__Your objective__. Write out each record a second time, exactly.

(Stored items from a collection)
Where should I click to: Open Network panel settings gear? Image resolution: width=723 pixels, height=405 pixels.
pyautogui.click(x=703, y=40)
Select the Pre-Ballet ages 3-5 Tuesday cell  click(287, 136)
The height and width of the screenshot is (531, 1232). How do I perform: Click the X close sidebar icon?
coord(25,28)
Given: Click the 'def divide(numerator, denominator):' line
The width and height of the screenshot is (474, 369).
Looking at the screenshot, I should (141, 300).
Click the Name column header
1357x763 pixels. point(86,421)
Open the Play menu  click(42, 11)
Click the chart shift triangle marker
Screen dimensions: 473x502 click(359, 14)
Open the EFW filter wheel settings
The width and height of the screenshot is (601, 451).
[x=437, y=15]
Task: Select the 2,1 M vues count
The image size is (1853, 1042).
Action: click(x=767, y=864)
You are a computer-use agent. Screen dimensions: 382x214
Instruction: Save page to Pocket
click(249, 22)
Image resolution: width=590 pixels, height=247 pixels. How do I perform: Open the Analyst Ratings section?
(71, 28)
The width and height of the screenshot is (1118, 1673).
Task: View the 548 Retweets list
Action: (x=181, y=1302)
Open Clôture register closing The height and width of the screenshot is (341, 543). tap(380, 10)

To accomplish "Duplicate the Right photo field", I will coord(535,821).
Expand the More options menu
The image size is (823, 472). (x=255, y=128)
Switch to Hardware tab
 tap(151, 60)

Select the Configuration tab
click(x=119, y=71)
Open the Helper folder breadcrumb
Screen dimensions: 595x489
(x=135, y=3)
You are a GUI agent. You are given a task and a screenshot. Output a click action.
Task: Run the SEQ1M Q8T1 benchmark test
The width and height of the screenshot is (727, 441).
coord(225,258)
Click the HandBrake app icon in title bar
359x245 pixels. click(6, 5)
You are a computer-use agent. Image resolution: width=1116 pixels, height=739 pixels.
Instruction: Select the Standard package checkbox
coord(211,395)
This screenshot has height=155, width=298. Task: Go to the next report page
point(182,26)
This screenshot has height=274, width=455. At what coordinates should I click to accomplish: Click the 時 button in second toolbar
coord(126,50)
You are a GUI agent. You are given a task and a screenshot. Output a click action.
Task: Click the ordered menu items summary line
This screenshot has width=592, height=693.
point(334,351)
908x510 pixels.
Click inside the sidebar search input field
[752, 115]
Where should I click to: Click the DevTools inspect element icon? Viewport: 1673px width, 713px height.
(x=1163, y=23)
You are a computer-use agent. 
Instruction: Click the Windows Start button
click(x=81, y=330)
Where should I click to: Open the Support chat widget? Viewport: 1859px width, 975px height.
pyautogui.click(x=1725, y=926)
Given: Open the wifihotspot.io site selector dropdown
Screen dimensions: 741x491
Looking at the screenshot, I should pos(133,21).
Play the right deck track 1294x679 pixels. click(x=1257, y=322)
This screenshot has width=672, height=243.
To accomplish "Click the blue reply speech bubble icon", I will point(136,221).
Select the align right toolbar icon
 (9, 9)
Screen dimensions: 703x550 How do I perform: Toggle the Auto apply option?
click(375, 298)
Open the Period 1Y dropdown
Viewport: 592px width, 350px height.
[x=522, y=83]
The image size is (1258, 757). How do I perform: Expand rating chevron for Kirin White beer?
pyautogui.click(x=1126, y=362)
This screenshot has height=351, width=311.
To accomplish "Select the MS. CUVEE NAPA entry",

__Answer section__.
Where should I click to: Open Network panel settings gear? Image resolution: width=723 pixels, height=405 pixels.
pyautogui.click(x=703, y=40)
Select the Pre-Ballet ages 3-5 Tuesday cell  click(287, 136)
The height and width of the screenshot is (531, 1232). How do I perform: Click the X close sidebar icon?
coord(25,28)
Given: Click the 'def divide(numerator, denominator):' line
The width and height of the screenshot is (474, 369).
Looking at the screenshot, I should (141, 300).
Click the Name column header
1357x763 pixels. point(86,421)
Open the Play menu  click(42, 11)
Click the chart shift triangle marker
Screen dimensions: 473x502 click(359, 14)
Open the EFW filter wheel settings
The width and height of the screenshot is (601, 451).
[x=437, y=15]
Task: Select the 2,1 M vues count
The image size is (1853, 1042).
Action: click(x=767, y=864)
You are a computer-use agent. Screen dimensions: 382x214
Instruction: Save page to Pocket
click(249, 22)
Image resolution: width=590 pixels, height=247 pixels. How do I perform: Open the Analyst Ratings section?
(71, 28)
The width and height of the screenshot is (1118, 1673).
Task: View the 548 Retweets list
Action: (x=181, y=1302)
Open Clôture register closing The height and width of the screenshot is (341, 543). tap(380, 10)

To accomplish "Duplicate the Right photo field", I will coord(535,821).
Expand the More options menu
The image size is (823, 472). (x=255, y=128)
Switch to Hardware tab
 tap(151, 60)

Select the Configuration tab
click(x=119, y=71)
Open the Helper folder breadcrumb
Screen dimensions: 595x489
(x=135, y=3)
You are a GUI agent. You are given a task and a screenshot. Output a click action.
Task: Run the SEQ1M Q8T1 benchmark test
The width and height of the screenshot is (727, 441).
coord(225,258)
Click the HandBrake app icon in title bar
359x245 pixels. click(6, 5)
You are a computer-use agent. Image resolution: width=1116 pixels, height=739 pixels.
Instruction: Select the Standard package checkbox
coord(211,395)
This screenshot has height=155, width=298. Task: Go to the next report page
point(182,26)
This screenshot has height=274, width=455. At what coordinates should I click to accomplish: Click the 時 button in second toolbar
coord(126,50)
You are a GUI agent. You are given a task and a screenshot. Output a click action.
Task: Click the ordered menu items summary line
This screenshot has width=592, height=693.
point(334,351)
908x510 pixels.
Click inside the sidebar search input field
[752, 115]
Where should I click to: Click the DevTools inspect element icon? Viewport: 1673px width, 713px height.
(x=1163, y=23)
You are a computer-use agent. 
Instruction: Click the Windows Start button
click(x=81, y=330)
Where should I click to: Open the Support chat widget? Viewport: 1859px width, 975px height.
pyautogui.click(x=1725, y=926)
Given: Open the wifihotspot.io site selector dropdown
Screen dimensions: 741x491
Looking at the screenshot, I should pos(133,21).
Play the right deck track 1294x679 pixels. click(x=1257, y=322)
This screenshot has width=672, height=243.
To accomplish "Click the blue reply speech bubble icon", I will point(136,221).
Select the align right toolbar icon
 (9, 9)
Screen dimensions: 703x550 How do I perform: Toggle the Auto apply option?
click(375, 298)
Open the Period 1Y dropdown
Viewport: 592px width, 350px height.
[x=522, y=83]
The image size is (1258, 757). How do I perform: Expand rating chevron for Kirin White beer?
pyautogui.click(x=1126, y=362)
This screenshot has height=351, width=311.
To accomplish "Select the MS. CUVEE NAPA entry",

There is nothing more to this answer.